La strategia Usa è quindi istituzionalmente globalistica ma svolta sempre da una prospettiva fondata esclusivamente sulle coalizioni di interessi economici che si formano sul piano nazionale. Non vi è pertanto separazione tra la strategia di inglobare le Americhe in un’unica zona di libero scambio e la politica di pressioni e minacce svolta verso l’Asia orientale. Riprendendo in pieno la visione di Clinton, l’attuale governo Usa vede nelle Americhe il terreno principalmente istituzionale su cui plasmare i rapporti mondiali a propria immagine e somiglianza. Il meccanismo è semplice: se i paesi delle Americhe si legano ad un trattato globale di libero scambio i termini di tale trattato diventeranno vincolanti per l’insieme di questi paesi sia per ciò che riguarda la loro condotta nel WTO sia per ciò che concerne accordi con paesi terzi. In tal modo Washington, che con la riunione di Québec ha praticamente svuotato il Mercosur, si costituisce un blocco il cui peso numerico non secondario viene gettato nei negoziati internazionali. La strategia verso le Americhe è quindi lo strumento per far avanzare globalmente la visione Usa dei rapporti politico-economici internazionali.

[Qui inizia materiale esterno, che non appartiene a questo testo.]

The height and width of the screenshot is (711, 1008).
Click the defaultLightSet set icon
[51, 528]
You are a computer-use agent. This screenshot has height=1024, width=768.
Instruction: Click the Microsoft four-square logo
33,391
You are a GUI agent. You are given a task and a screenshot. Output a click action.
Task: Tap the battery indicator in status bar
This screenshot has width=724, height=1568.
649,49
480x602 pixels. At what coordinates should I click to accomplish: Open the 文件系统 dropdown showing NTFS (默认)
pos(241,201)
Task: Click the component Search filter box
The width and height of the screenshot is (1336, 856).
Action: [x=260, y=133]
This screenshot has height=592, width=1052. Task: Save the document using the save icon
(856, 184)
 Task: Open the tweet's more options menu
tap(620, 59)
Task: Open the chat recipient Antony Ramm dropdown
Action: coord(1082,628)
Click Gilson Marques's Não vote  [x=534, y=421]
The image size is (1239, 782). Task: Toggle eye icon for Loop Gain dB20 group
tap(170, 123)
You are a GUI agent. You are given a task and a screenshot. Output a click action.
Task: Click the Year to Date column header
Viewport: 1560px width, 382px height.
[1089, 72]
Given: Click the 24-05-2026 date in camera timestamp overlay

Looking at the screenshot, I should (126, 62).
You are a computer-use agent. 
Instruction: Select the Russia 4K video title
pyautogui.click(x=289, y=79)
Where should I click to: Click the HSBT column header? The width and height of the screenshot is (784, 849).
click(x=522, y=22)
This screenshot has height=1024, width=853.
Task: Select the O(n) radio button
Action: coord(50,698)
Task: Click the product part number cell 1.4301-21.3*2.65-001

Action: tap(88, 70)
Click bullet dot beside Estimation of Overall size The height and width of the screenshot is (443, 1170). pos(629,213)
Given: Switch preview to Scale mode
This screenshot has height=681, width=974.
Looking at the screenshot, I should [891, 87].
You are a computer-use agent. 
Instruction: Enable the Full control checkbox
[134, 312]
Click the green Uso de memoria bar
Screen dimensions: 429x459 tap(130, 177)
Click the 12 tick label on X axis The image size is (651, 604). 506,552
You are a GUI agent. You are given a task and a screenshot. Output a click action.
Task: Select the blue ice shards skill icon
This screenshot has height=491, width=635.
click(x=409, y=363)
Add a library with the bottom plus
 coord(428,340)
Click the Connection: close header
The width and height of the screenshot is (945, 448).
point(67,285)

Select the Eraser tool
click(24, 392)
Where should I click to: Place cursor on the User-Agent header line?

L’Asia orientale invece rappresenta una zona di sabbie mobili ove può affondare la strategia globalistica Usa. Contemporaneamente però senza l’Asia orientale il regime monetario internazionale Usa fondato su Wall Street ed il dollaro non può sostenersi. L’Asia rappresenta il punto più vulnerabile dell’economia politica dell’imperialismo Usa perchè da un lato essa è pienamente integrata all’economia americana, dall’altro essa contiene due paesi a proiezione mondiale: il Giappone sul piano produttivo e la Cina sul piano statuale e militare. L’integrazione economica si manifesta attraverso il fatto che le produzioni asiatiche fanno integralmente parte dei processi produttivi e della domanda proveniente dagli Usa. In questo contesto strutturale gli scambi con la Cina, il Giappone e con Taiwan rappresentanto il grosso del deficit Usa. Il finanziamento del regime Wall Street dollaro dipende quindi dalla capacità di far accettare a questi paesi l’egemonia politica – quindi economico-finanziaria – di Washington. Non solo i surplus di parte corrente dell’Asia orientale devono rendersi disponibili ai mercati finanziari di Wall Street ma è necessario che anche i risparmi interni di questi paesi, soprattutto quelli giapponesi, siano accessibili alle società finanziarie Usa. Ne consegue che ogni tentativo autonomo in materia di politica economica, cioè separato dagli interessi delle istituzioni Usa compresi il Fondo Monetario e la Banca Mondiale, deve venire bloccato. La creazione di un clima di guerra fredda nei confronti della Cina è un’operazione voluta ad arte da Washington per impedire qualsiasi forma di autonomia politico-economica mentre l’America Latina viene usata per creare l’architettura di un sistema giuridco mondiale conforme agli interessi delle corporations Usa.